### Provided entries
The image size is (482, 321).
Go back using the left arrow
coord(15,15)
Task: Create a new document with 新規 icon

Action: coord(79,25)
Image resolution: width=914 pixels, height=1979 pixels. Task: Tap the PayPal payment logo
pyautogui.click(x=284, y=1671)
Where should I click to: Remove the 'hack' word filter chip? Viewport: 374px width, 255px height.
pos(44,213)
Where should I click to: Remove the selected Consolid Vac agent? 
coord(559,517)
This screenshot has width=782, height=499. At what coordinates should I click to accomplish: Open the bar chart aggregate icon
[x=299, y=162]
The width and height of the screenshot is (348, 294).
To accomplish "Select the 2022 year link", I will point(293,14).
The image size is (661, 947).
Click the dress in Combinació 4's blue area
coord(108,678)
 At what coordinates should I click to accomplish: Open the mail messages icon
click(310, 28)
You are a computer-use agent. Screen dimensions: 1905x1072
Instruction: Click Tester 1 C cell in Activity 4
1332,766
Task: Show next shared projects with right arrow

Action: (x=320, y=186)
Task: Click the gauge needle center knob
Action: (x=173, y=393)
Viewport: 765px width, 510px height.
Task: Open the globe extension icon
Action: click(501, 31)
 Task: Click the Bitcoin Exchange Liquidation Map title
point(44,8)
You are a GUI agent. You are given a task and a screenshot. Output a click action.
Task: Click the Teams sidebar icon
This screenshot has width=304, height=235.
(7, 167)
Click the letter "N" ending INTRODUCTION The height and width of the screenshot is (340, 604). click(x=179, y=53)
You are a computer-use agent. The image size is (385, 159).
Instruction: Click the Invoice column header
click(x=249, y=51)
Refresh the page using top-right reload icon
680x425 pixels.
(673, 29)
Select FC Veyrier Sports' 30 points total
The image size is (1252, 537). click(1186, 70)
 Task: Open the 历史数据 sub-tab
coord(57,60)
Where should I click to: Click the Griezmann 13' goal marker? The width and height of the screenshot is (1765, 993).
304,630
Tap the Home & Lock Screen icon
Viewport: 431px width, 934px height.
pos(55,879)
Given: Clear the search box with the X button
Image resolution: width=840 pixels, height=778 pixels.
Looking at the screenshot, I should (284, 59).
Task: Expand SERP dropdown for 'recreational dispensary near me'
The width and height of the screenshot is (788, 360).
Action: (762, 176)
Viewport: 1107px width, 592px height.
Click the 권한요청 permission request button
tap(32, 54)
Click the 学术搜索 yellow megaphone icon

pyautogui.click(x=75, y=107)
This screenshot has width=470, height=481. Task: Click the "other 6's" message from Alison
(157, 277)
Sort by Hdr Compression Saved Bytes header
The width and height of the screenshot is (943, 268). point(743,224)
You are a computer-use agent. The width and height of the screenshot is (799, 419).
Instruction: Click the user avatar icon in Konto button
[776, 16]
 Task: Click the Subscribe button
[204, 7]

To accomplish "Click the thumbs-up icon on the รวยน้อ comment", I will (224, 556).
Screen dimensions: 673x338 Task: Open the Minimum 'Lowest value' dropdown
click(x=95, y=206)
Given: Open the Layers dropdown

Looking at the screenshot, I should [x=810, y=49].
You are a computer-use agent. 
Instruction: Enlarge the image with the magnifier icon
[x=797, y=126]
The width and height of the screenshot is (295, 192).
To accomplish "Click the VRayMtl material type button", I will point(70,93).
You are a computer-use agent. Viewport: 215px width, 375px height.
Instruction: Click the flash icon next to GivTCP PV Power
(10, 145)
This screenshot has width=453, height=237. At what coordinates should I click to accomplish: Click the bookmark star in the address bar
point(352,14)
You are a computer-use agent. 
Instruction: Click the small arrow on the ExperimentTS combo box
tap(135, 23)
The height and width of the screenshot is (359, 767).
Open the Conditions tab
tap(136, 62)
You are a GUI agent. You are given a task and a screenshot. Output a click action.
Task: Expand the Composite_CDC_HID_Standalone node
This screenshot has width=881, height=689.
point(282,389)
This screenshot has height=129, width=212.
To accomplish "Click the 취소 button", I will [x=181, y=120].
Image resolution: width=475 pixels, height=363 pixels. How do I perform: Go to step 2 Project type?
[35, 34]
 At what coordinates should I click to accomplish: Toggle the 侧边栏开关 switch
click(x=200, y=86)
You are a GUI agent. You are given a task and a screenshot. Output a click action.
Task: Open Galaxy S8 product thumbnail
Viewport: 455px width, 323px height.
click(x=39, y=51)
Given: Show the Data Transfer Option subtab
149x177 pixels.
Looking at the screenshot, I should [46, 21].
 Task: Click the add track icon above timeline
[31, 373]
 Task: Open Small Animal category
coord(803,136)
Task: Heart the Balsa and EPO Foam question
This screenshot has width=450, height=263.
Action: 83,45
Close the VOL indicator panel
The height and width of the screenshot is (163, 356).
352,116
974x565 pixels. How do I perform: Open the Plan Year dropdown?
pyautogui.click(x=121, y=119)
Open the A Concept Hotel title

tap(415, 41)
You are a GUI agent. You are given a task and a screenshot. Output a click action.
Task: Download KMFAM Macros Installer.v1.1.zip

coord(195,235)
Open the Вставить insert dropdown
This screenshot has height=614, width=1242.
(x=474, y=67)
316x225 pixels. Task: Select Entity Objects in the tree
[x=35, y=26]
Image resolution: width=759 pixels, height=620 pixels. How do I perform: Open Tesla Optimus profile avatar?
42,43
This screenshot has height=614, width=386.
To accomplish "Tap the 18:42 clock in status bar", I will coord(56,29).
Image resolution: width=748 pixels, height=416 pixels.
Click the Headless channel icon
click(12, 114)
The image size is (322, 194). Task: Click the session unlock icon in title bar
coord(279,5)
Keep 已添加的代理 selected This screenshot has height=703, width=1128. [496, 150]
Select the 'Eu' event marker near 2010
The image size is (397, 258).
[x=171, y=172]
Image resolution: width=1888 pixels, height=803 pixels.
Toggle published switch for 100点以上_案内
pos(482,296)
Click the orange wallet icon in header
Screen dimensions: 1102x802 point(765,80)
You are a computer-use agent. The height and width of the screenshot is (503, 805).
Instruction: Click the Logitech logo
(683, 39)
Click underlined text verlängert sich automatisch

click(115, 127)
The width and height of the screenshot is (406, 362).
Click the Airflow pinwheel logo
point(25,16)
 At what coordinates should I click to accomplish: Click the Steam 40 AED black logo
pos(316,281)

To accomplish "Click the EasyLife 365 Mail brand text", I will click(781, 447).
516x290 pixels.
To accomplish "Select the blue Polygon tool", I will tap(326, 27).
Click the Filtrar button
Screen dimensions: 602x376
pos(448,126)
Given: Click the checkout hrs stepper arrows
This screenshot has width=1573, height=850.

### Directions for this task
The expected answer is every line in the data above that carries the string "Expand".

### Solution for this exercise
Task: Expand SERP dropdown for 'recreational dispensary near me'
Task: Expand the Composite_CDC_HID_Standalone node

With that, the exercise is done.